++++ Data to use ++++
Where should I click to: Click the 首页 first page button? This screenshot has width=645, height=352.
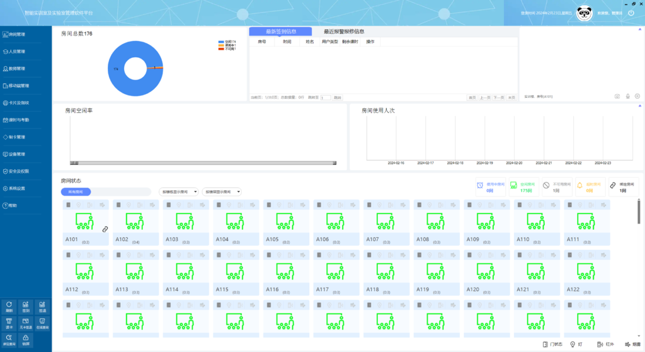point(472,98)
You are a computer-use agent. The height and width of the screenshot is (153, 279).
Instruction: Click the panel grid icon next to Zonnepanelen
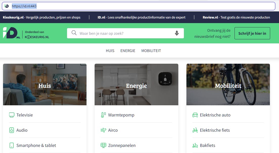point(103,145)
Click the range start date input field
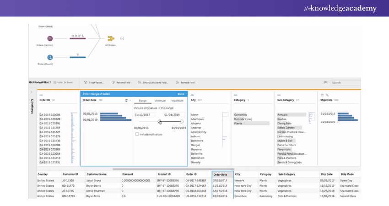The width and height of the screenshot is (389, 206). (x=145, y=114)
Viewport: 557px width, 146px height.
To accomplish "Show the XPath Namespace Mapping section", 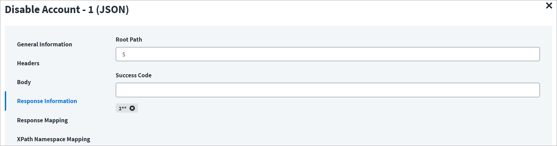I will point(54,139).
++++
++++ Data to use ++++
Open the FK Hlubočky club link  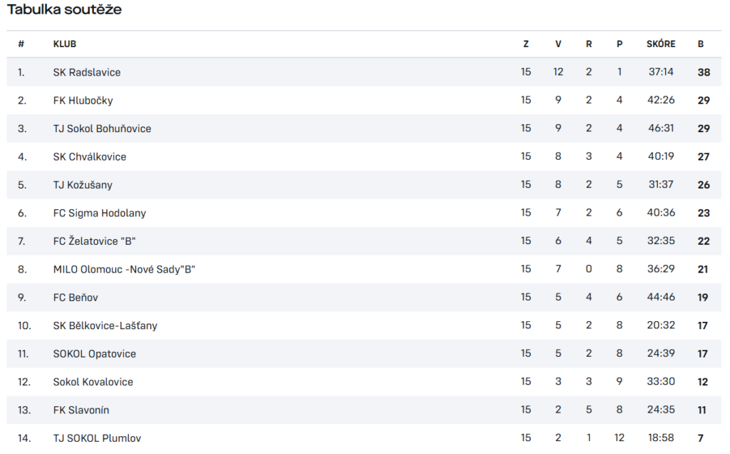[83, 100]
++++
Give back exactly the lines of the listing above from the one that contains "Where should I" up to and including the one that contains "You are a computer-use", but not the pictures, and no other lines.

*Answer for the task*
Where should I click to: Click the 首页 first page button? This screenshot has width=645, height=352.
point(472,98)
You are a computer-use agent. The height and width of the screenshot is (153, 279).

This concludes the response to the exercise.